Kekeringan merupakan efek samping dari variabilitas iklim, yang dapat terjadi di daerah dengan curah hujan tinggi maupun rendah. Kekeringan dapat menjadi suatu bencana apabila terjadi secara terus menerus. Standardized Precipitation Index (SPI) memudahkan pemantauan kejadian kekeringan dengan memanfaatkan standar deviasi dari curah hujan. Penelitian ini bertujuan untuk menganalisis potensi kekeringan di Daerah Aliran Sungai (DAS) Kapuas. Lokasi penelitian merupakan DAS terbesar di Provinsi Kalimantan Barat. Dalam tulisan ini akan digunakan SPI periode kumulatif 1 bulan, 3 bulan, 6 bulan, dan 12 bulan untuk menentukan tingkat kekeringannya. Dengan menggunakan perangkat lunak Arc GIS, nilai rata-rata SPI setiap periode kumulatif kemudian diinterpolasikan untuk mendapatkan sebaran spasial potensi kekeringan di seluruh wilayah DAS Kapuas. Seri data curah hujan harian tahun 1995-2017 dari 5 stasiun hujan yang kelola oleh Badan Meteorologi, Klimatologi, dan Geofisika (BMKG) Provinsi Kalimantan Barat digunakan dalam analisisnya. Kelima stasiun pengamatan hujan tersebut terletak di (1) Bandara Supadio Pontianak, (2) Pelabuhan Maritim Pontianak, (3) Bandara Susilo Sintang Kabupaten Sintang, (4) Bandara Nanga Pinoh Kabupaten Melawi, dan (5) Bandara Pangsuma Kabupaten Kapuas Hulu. Hasilpenelitian menunjukkan bahwa setiap lokasi pengamatan hujan mengalami kekeringan untuk setiap periode kumulatif dengan frekuensi 1 hingga 4 kali.Kekeringan tersebut memiliki durasi paling lama 2 bulan secara berturut-turut. Distribusi spasial SPI di DAS Kapuas memiliki nilai antara -0,1 hingga -0,07 yang termasuk dalam kategori normal. Secara keseluruhan, DAS Kapuas merupakan wilayah yang tidak berpotensi mengalami bencana kekeringan. 
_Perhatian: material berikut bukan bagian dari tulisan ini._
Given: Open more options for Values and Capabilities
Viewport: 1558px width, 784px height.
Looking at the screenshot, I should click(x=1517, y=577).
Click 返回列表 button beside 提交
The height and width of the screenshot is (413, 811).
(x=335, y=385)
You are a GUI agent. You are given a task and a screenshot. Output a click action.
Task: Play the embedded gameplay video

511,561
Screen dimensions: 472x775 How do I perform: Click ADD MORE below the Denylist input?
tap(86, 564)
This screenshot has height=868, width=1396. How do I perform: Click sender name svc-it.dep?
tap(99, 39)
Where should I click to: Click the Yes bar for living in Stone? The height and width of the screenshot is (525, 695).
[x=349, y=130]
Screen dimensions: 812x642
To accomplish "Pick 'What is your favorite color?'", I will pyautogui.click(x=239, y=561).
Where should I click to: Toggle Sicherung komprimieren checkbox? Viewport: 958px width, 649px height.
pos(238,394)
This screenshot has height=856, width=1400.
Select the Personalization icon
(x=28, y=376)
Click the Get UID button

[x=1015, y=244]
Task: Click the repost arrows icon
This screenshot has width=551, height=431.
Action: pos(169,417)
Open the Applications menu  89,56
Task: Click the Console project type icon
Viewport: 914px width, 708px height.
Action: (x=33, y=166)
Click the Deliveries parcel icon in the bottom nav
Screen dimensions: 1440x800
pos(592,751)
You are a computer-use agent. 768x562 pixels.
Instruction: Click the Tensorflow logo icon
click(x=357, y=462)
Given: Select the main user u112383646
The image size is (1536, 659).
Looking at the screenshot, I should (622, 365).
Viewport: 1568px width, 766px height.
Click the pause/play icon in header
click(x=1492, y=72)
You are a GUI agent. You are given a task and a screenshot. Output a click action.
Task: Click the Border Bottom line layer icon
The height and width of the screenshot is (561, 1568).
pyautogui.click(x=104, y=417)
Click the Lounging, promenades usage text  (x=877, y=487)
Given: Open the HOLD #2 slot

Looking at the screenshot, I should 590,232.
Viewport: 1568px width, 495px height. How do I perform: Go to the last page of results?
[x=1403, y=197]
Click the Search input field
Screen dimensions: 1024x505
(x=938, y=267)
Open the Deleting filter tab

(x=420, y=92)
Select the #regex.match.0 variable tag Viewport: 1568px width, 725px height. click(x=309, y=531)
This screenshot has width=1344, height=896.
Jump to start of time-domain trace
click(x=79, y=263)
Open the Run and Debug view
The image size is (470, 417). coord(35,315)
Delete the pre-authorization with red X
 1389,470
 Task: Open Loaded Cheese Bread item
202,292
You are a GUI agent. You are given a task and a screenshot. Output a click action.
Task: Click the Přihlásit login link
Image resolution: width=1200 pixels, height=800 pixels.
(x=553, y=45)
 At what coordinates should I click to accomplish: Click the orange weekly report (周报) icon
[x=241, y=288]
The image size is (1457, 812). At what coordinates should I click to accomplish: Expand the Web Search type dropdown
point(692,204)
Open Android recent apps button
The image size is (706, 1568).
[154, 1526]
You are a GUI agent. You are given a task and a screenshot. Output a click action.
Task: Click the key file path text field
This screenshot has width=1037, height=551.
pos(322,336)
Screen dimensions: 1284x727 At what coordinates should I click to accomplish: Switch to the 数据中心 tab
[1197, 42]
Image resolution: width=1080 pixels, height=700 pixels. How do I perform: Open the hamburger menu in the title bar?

Drought is a side effect of climate variability, which can occur in areas with high or low rainfall.  Drought will become a disaster if it happens continuously. Standardized Precipitation Index (SPI) facilitates the drought monitoring by utilizing standard deviation of its rainfall. This study aims to analyze the potential for drought in the Kapuas Watershed. Kapuas Watershed is the widest watershed located in West Kalimantan Province. In this paper, 1 month, 3 months, 6 months, and 12 months cumulative periods of SPI will be used to determine the level of drought.  Using Arc GIS software, the average SPI value for each cumulative period is then interpolated to obtain the spatial distribution of potential drought in the entire Kapuas Watershed area.The 1995-2017 daily rainfall data series from 5 rainfall stations managed by The West Kalimantan Province Meteorology, Climatology and Geophysics Agency (BMKG) were used in this analysis. The five rainfall stations are located at (1) Supadio Airport, Pontianak, (2) Pontianak Maritime Port, (3) Susilo Airport, Sintang Regency, (4) Nanga Pinoh Airport, Melawi Regency, and (5) Pangsuma Airport, Kapuas Hulu Regency.  The results showed that each rainfall station experienced drought for each cumulative period with a frequency of 1 to 4 times. Its duration was 2 months or less. The spatial distribution of SPI in Kapuas Watershed has a value between -0.1 to -0.07 which categorized as normal. Overall, Kapuas Watershed is an area that has no potential for drought.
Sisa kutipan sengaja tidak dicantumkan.